- Énoncé:
Répondez à ces questions d'après l'extrait ci-dessous :
1. Entre quels niveaux le cours du baril de brut a-t-il dégringolé ?
2. Dans quels pays se trouvent les titres de crédit fragiles cités comme touchés par les évènements extrêmes ?
3. Quel type de politique de taux la Fed a-t-elle adopté ?

==== Extrait du document

Toutefois, cette tendance masque deux périodes très distinctes : un resserrement jusqu’en été (les investisseurs s’étaient jusqu’alors montrés relativement avers au risque et ont dû se positionner, compte tenu de la forte collecte des fonds obligataires de détail) et un creusement depuis (du fait d’une décollecte et de l’augmentation des risques, notamment pour les pays exportateurs de pétrole). Ces derniers figurent en queue de peloton, puisque le cours du baril de brut a dégringolé de 75 à 55 USD. Comme les marchés testent la réaction de l’OPEP (ou son absence), les obligations pétrolières vont rester sous pression jusqu’à ce qu’un plancher des cours pétroliers se dégage.
En dépit de la récente correction, cette classe d’actifs a réussi à composer avec une collecte inférieure à celle observée les années précédentes, dans le cadre d’un ajustement sur plusieurs années. La dispersion des rendements entre obligations souveraines libellées en monnaie forte et obligations d’entreprises s’est avérée moins marquée que prévu, en partie du fait de la politique de taux plus conciliante adoptée par la Fed, et les évènements extrêmes ont affecté essentiellement les titres de crédit fragiles, notamment au Venezuela et en Ukraine.

========
==== Données enregistrées

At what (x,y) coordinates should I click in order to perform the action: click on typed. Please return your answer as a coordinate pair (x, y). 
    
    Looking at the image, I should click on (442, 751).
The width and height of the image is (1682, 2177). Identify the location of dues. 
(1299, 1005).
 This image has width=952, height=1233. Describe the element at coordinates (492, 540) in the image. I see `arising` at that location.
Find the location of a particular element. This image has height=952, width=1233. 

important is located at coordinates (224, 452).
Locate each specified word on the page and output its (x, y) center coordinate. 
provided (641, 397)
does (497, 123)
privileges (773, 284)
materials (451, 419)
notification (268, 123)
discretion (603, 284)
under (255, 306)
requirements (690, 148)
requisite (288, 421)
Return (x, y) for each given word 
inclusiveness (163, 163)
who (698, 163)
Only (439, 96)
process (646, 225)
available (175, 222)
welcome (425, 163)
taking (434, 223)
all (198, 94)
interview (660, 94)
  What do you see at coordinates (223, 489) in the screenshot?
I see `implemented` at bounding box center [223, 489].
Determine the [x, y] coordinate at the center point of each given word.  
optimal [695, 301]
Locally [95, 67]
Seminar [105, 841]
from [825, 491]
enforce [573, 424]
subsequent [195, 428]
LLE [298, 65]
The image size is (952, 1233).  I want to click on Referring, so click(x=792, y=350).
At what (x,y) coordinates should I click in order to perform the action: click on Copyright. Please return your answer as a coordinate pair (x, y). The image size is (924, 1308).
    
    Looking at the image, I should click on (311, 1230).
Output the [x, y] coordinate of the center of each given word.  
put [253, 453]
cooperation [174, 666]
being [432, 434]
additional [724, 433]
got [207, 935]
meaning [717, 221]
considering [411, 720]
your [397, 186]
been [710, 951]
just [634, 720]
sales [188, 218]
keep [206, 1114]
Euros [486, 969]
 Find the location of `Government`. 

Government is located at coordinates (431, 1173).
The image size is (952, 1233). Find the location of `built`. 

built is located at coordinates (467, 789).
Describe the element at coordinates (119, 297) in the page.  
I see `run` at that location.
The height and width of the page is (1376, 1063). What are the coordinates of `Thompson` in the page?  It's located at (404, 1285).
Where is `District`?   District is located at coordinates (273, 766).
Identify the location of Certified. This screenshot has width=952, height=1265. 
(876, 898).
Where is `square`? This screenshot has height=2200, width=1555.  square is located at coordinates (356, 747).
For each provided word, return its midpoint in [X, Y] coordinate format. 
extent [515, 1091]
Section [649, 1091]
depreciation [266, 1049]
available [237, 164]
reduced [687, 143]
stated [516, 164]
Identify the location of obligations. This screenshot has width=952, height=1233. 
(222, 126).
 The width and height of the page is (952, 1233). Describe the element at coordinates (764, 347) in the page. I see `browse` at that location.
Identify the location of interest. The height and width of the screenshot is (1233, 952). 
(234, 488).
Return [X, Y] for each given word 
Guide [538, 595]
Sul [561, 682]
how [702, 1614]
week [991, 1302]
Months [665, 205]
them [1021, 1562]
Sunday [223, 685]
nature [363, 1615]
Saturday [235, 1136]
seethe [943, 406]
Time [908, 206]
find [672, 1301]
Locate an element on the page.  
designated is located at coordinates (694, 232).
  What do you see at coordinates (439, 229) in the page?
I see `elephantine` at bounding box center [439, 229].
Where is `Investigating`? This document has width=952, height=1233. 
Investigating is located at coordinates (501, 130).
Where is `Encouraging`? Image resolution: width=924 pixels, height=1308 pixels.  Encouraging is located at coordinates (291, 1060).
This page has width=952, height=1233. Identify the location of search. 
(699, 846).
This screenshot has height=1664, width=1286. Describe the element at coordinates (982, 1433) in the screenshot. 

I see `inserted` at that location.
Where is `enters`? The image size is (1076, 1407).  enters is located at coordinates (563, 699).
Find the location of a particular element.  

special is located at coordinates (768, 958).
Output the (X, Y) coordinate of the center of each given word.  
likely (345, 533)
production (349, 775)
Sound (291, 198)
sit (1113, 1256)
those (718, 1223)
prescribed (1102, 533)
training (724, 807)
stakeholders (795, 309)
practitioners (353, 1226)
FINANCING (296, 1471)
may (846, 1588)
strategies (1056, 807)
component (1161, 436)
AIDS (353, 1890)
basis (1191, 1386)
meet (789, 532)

========

- Solution:
1. De 75 à 55 USD.
2. Au Venezuela et en Ukraine.
3. Une politique de taux plus conciliante.